When you decide to change your brand, you are putting an expectation on your readership to change too, but generally, people don’t like change. If a person is happy with the way something is, he or she is going to be reluctant to try something new. And when forced to try something new, that person will go elsewhere to find what he or she wants. If you make a change, this significant; you’re going to be starting over again with building your audience.
Could Netflix have made this branding change and kept customers happy? Yes, I believe they could have.
Could an author change his or her brand and keep most of his or her readership? Yes, I believe so.
Neither situation is easy. Transitions in both of these cases need to be made gradually. (Such as writing both for the general market and CBA.) To keep the subscriber happy, you must offer the subscriber some benefit for changing with you.

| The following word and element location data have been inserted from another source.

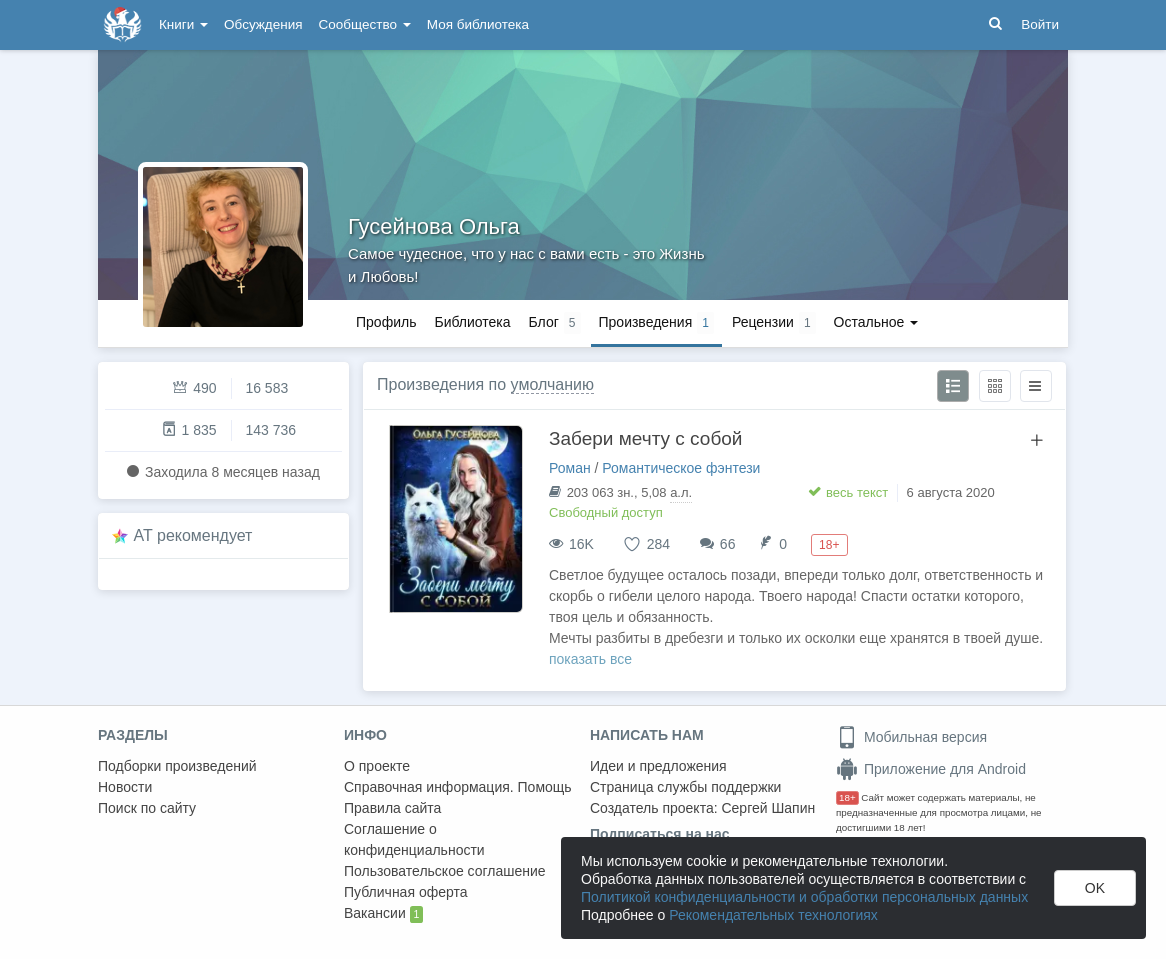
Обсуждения (263, 24)
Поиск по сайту (147, 808)
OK (1095, 888)
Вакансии (383, 914)
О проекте (377, 766)
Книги (183, 24)
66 (728, 544)
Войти (1040, 24)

But I suggest you think about if the change is really necessary before you make a move. Netflix made these changes in an attempt to keep the company afloat in the long run, but they might have just ruined their chances of staying in business in the short run. Subscribers are leaving in droves, and the company’s stock is way down.
If you, as an author, make a change without it’s being necessary to reboot your career in one way or another, watch out! You must think about your audience first because they are what keep you in business.
If things are going well for you as a writer, I suggest not making a change.
Have you looked at writing as a business before?
Does seeing your audience as if they were Netflix subscribers help you?
How do you feel about the Netflix split? In what ways does that help you to make future writing career decisions?